*Exercise*.
When you reach the line in the listing below that contains "This screenshot has height=327, width=582.", begin returning lines exactly as written, and stop after the line that contains "You are a computer-use". Return no other lines.

*Information shown*.
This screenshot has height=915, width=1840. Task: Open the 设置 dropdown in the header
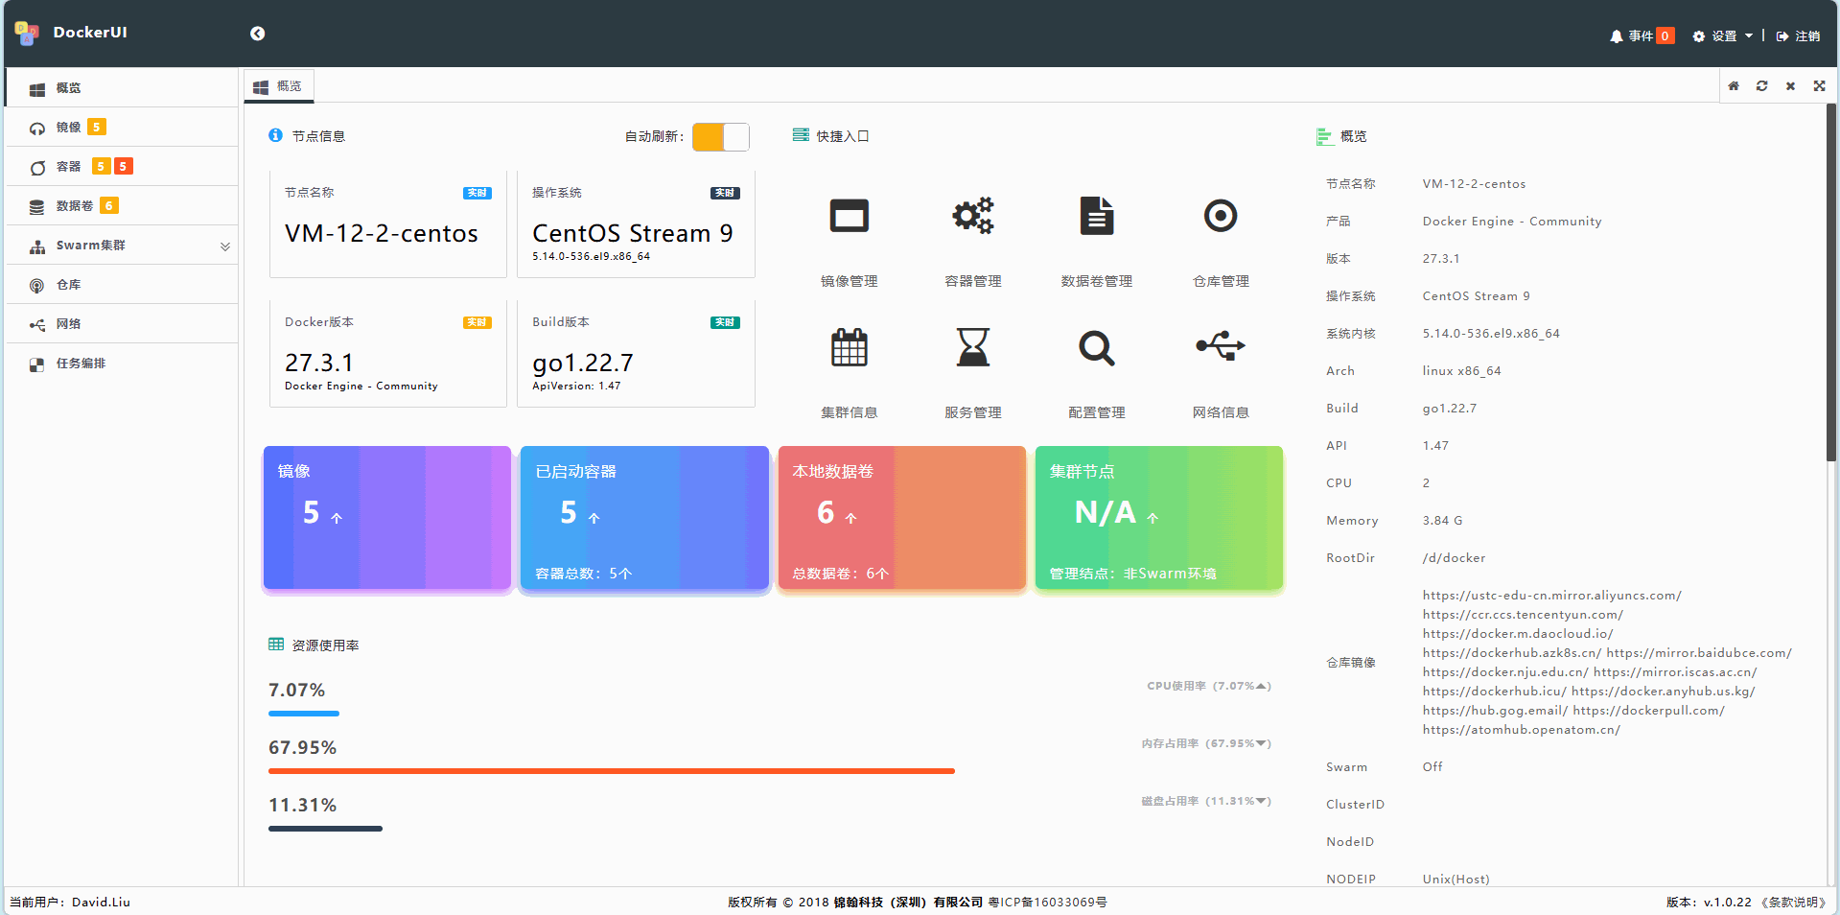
--
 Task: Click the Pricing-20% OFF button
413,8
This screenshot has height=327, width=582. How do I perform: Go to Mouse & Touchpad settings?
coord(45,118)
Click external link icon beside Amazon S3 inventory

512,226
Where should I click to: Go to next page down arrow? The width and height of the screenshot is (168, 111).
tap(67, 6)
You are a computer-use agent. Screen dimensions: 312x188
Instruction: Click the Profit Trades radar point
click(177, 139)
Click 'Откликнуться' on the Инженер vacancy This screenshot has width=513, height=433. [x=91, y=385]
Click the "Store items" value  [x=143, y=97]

*Response below*.
This screenshot has height=327, width=582. How do I perform: Go to Mouse & Touchpad settings?
coord(45,118)
Click external link icon beside Amazon S3 inventory

512,226
Where should I click to: Go to next page down arrow? The width and height of the screenshot is (168, 111).
tap(67, 6)
You are a computer-use agent. Screen dimensions: 312x188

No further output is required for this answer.